- **EXERCISE INSTRUCTIONS**:
With the images set aside, retype every record below character for character.

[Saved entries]
********

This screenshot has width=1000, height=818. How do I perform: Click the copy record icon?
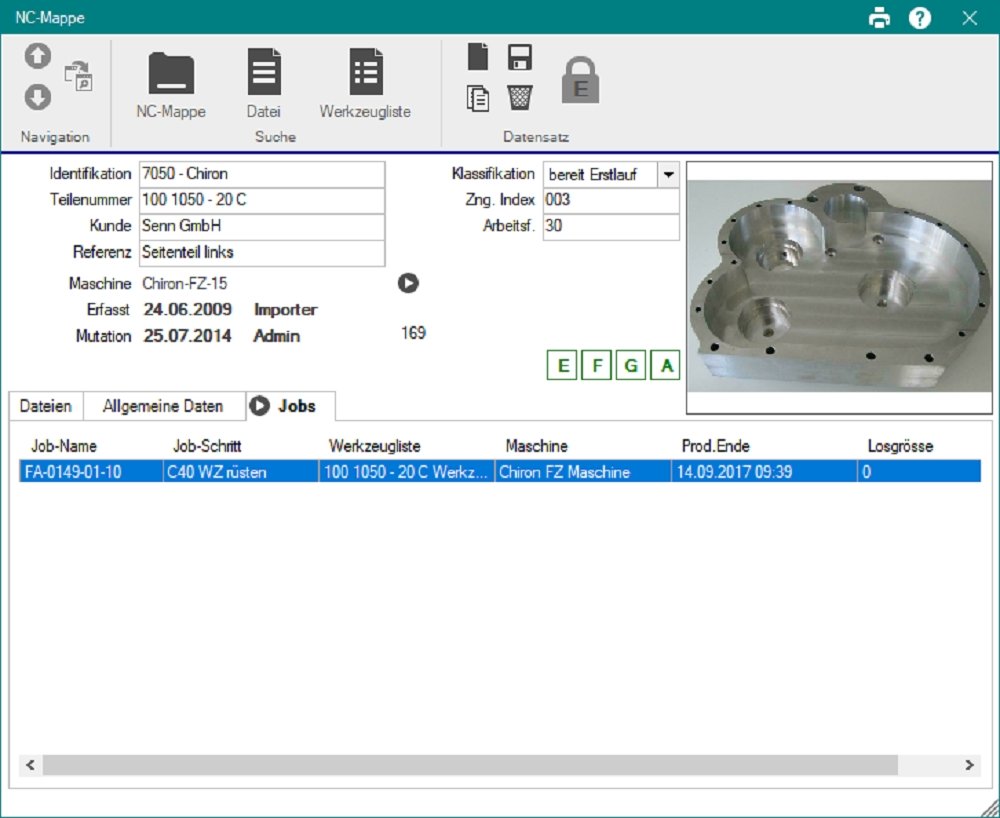point(479,97)
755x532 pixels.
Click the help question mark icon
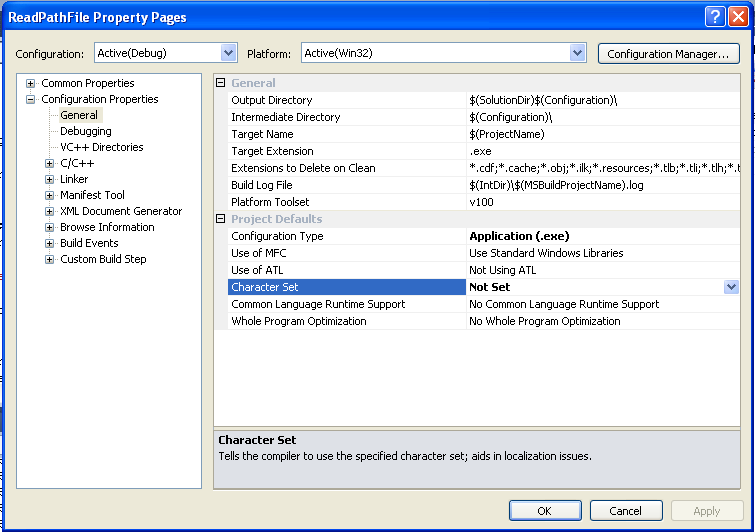pyautogui.click(x=715, y=17)
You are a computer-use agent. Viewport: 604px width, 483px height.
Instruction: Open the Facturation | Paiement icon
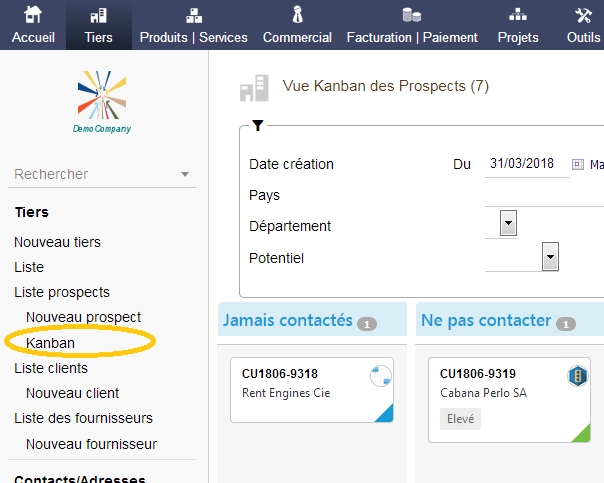coord(412,15)
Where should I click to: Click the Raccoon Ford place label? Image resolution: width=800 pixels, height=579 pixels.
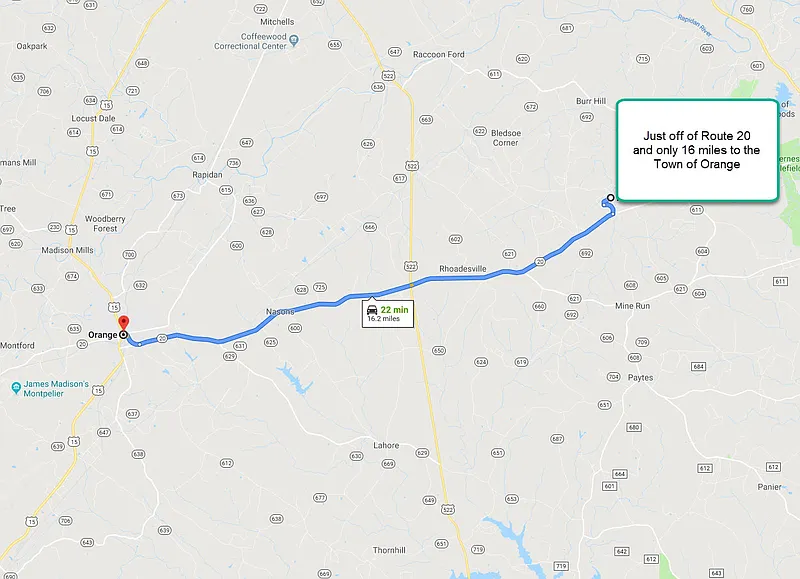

********

- **RESPONSE TO THIS TASK**:
This screenshot has width=1000, height=818. How do I perform: Click the copy record icon?
point(479,97)
755x532 pixels.
Click the help question mark icon
pyautogui.click(x=715, y=17)
You are a computer-use agent. Viewport: 604px width, 483px height.
Instruction: Open the Facturation | Paiement icon
coord(412,15)
Where should I click to: Click the Raccoon Ford place label? Image resolution: width=800 pixels, height=579 pixels.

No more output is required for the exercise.